Your instructions |
Copy out the entire listing below exactly, but without its pictures.

Information shown |
* * * * *
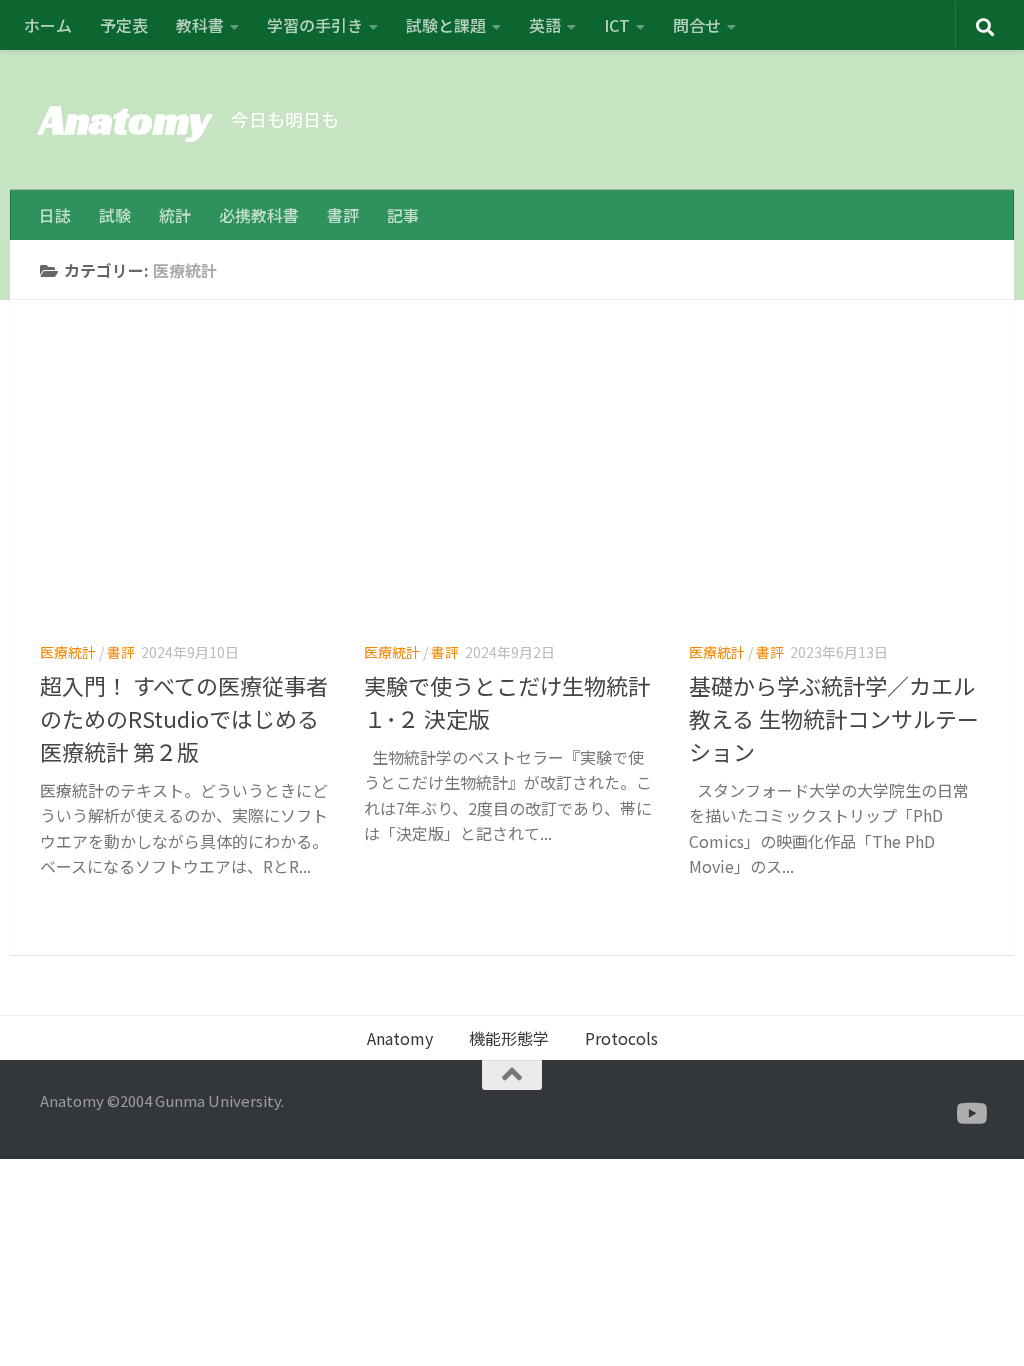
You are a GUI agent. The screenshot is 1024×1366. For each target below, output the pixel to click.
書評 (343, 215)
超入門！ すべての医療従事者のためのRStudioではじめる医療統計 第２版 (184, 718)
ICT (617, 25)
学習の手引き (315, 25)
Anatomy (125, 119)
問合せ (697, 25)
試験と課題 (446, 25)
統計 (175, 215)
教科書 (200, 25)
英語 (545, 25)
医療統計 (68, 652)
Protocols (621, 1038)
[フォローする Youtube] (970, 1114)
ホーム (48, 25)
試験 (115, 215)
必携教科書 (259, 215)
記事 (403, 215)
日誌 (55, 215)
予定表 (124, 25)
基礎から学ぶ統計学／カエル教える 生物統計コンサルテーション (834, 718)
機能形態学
* * * * *
Task output |
You are a GUI agent. The screenshot is 1024×1366. For each target below, output the pixel to click.
書評 (343, 215)
超入門！ すべての医療従事者のためのRStudioではじめる医療統計 第２版 (184, 718)
ICT (617, 25)
学習の手引き (315, 25)
Anatomy (125, 119)
問合せ (697, 25)
試験と課題 (446, 25)
統計 (175, 215)
教科書 (200, 25)
英語 (545, 25)
医療統計 (68, 652)
Protocols (621, 1038)
[フォローする Youtube] (970, 1114)
ホーム (48, 25)
試験 (115, 215)
必携教科書 (259, 215)
記事 (403, 215)
日誌 (55, 215)
予定表 (124, 25)
基礎から学ぶ統計学／カエル教える 生物統計コンサルテーション (834, 718)
機能形態学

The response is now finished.